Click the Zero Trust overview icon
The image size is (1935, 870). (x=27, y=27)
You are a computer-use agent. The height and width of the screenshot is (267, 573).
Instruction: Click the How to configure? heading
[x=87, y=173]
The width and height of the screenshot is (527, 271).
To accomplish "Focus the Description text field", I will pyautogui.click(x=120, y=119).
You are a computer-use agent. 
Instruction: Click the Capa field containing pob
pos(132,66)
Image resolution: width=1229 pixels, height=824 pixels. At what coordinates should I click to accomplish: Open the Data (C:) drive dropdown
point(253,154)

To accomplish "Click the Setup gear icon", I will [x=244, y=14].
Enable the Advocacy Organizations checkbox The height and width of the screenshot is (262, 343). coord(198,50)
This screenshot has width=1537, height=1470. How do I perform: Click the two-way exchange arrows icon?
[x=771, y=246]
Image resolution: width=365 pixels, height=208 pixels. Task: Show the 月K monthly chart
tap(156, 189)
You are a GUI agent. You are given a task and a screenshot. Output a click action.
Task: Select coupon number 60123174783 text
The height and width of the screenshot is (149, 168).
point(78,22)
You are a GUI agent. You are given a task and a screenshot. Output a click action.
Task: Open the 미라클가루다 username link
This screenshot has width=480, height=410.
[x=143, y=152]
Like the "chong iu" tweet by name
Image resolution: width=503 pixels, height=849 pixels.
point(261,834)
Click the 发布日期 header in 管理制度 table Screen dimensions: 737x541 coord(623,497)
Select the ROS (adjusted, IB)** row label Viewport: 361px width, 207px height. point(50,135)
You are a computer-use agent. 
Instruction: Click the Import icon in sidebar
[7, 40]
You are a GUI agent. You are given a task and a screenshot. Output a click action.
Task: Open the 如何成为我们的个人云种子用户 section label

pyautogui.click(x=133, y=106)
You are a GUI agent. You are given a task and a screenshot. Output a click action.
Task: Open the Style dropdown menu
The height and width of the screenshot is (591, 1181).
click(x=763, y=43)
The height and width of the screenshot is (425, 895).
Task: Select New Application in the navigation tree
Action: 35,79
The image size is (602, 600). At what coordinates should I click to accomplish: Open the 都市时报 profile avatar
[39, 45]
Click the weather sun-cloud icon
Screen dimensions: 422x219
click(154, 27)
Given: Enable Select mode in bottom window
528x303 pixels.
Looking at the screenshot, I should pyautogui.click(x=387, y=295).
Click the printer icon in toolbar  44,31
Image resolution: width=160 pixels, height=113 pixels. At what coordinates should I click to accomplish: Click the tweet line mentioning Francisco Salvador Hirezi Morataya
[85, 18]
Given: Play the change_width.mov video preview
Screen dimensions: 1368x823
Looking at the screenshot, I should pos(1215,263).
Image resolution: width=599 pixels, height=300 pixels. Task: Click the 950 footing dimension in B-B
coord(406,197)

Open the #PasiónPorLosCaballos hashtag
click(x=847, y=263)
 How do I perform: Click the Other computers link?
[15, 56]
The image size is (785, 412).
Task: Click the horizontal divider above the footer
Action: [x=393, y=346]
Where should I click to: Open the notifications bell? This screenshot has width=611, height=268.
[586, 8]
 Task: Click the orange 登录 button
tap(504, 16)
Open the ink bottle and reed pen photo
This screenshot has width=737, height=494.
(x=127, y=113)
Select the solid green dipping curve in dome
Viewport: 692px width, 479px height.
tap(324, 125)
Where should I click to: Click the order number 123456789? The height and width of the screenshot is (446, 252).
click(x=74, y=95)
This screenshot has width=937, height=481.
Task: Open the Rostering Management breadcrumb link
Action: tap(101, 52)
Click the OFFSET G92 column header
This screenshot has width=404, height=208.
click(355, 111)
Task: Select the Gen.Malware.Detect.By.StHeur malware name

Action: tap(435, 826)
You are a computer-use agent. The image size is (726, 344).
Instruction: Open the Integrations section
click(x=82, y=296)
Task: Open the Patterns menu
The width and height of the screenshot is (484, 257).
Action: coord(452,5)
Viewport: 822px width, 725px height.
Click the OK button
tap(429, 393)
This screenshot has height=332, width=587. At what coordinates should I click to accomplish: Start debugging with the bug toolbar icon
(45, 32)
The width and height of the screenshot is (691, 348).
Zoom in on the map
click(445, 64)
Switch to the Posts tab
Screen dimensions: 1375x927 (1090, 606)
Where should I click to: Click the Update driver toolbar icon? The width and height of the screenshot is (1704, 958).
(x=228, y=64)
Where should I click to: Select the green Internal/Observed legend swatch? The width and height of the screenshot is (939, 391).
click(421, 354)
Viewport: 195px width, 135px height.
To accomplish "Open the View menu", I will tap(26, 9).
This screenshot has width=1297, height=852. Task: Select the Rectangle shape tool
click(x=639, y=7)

··········

**Brief**
Every entry should be retyped exactly as it appears.

**Solution for this task**
Click the Zero Trust overview icon
The image size is (1935, 870). (x=27, y=27)
You are a computer-use agent. The height and width of the screenshot is (267, 573).
Instruction: Click the How to configure? heading
[x=87, y=173]
The width and height of the screenshot is (527, 271).
To accomplish "Focus the Description text field", I will pyautogui.click(x=120, y=119).
You are a computer-use agent. 
Instruction: Click the Capa field containing pob
pos(132,66)
Image resolution: width=1229 pixels, height=824 pixels. At what coordinates should I click to accomplish: Open the Data (C:) drive dropdown
point(253,154)

To accomplish "Click the Setup gear icon", I will [x=244, y=14].
Enable the Advocacy Organizations checkbox The height and width of the screenshot is (262, 343). coord(198,50)
This screenshot has width=1537, height=1470. How do I perform: Click the two-way exchange arrows icon?
[x=771, y=246]
Image resolution: width=365 pixels, height=208 pixels. Task: Show the 月K monthly chart
tap(156, 189)
You are a GUI agent. You are given a task and a screenshot. Output a click action.
Task: Select coupon number 60123174783 text
The height and width of the screenshot is (149, 168).
point(78,22)
You are a GUI agent. You are given a task and a screenshot. Output a click action.
Task: Open the 미라클가루다 username link
This screenshot has width=480, height=410.
[x=143, y=152]
Like the "chong iu" tweet by name
Image resolution: width=503 pixels, height=849 pixels.
point(261,834)
Click the 发布日期 header in 管理制度 table Screen dimensions: 737x541 coord(623,497)
Select the ROS (adjusted, IB)** row label Viewport: 361px width, 207px height. point(50,135)
You are a computer-use agent. 
Instruction: Click the Import icon in sidebar
[7, 40]
You are a GUI agent. You are given a task and a screenshot. Output a click action.
Task: Open the 如何成为我们的个人云种子用户 section label

pyautogui.click(x=133, y=106)
You are a GUI agent. You are given a task and a screenshot. Output a click action.
Task: Open the Style dropdown menu
The height and width of the screenshot is (591, 1181).
click(x=763, y=43)
The height and width of the screenshot is (425, 895).
Task: Select New Application in the navigation tree
Action: 35,79
The image size is (602, 600). At what coordinates should I click to accomplish: Open the 都市时报 profile avatar
[39, 45]
Click the weather sun-cloud icon
Screen dimensions: 422x219
click(154, 27)
Given: Enable Select mode in bottom window
528x303 pixels.
Looking at the screenshot, I should pyautogui.click(x=387, y=295).
Click the printer icon in toolbar  44,31
Image resolution: width=160 pixels, height=113 pixels. At what coordinates should I click to accomplish: Click the tweet line mentioning Francisco Salvador Hirezi Morataya
[85, 18]
Given: Play the change_width.mov video preview
Screen dimensions: 1368x823
Looking at the screenshot, I should pos(1215,263).
Image resolution: width=599 pixels, height=300 pixels. Task: Click the 950 footing dimension in B-B
coord(406,197)

Open the #PasiónPorLosCaballos hashtag
click(x=847, y=263)
 How do I perform: Click the Other computers link?
[15, 56]
The image size is (785, 412).
Task: Click the horizontal divider above the footer
Action: [x=393, y=346]
Where should I click to: Open the notifications bell? This screenshot has width=611, height=268.
[586, 8]
 Task: Click the orange 登录 button
tap(504, 16)
Open the ink bottle and reed pen photo
This screenshot has width=737, height=494.
(x=127, y=113)
Select the solid green dipping curve in dome
Viewport: 692px width, 479px height.
tap(324, 125)
Where should I click to: Click the order number 123456789? The height and width of the screenshot is (446, 252).
click(x=74, y=95)
This screenshot has width=937, height=481.
Task: Open the Rostering Management breadcrumb link
Action: tap(101, 52)
Click the OFFSET G92 column header
This screenshot has width=404, height=208.
click(355, 111)
Task: Select the Gen.Malware.Detect.By.StHeur malware name

Action: tap(435, 826)
You are a computer-use agent. The image size is (726, 344).
Instruction: Open the Integrations section
click(x=82, y=296)
Task: Open the Patterns menu
The width and height of the screenshot is (484, 257).
Action: coord(452,5)
Viewport: 822px width, 725px height.
Click the OK button
tap(429, 393)
This screenshot has height=332, width=587. At what coordinates should I click to accomplish: Start debugging with the bug toolbar icon
(45, 32)
The width and height of the screenshot is (691, 348).
Zoom in on the map
click(445, 64)
Switch to the Posts tab
Screen dimensions: 1375x927 (1090, 606)
Where should I click to: Click the Update driver toolbar icon? The width and height of the screenshot is (1704, 958).
(x=228, y=64)
Where should I click to: Select the green Internal/Observed legend swatch? The width and height of the screenshot is (939, 391).
click(421, 354)
Viewport: 195px width, 135px height.
To accomplish "Open the View menu", I will tap(26, 9).
This screenshot has width=1297, height=852. Task: Select the Rectangle shape tool
click(x=639, y=7)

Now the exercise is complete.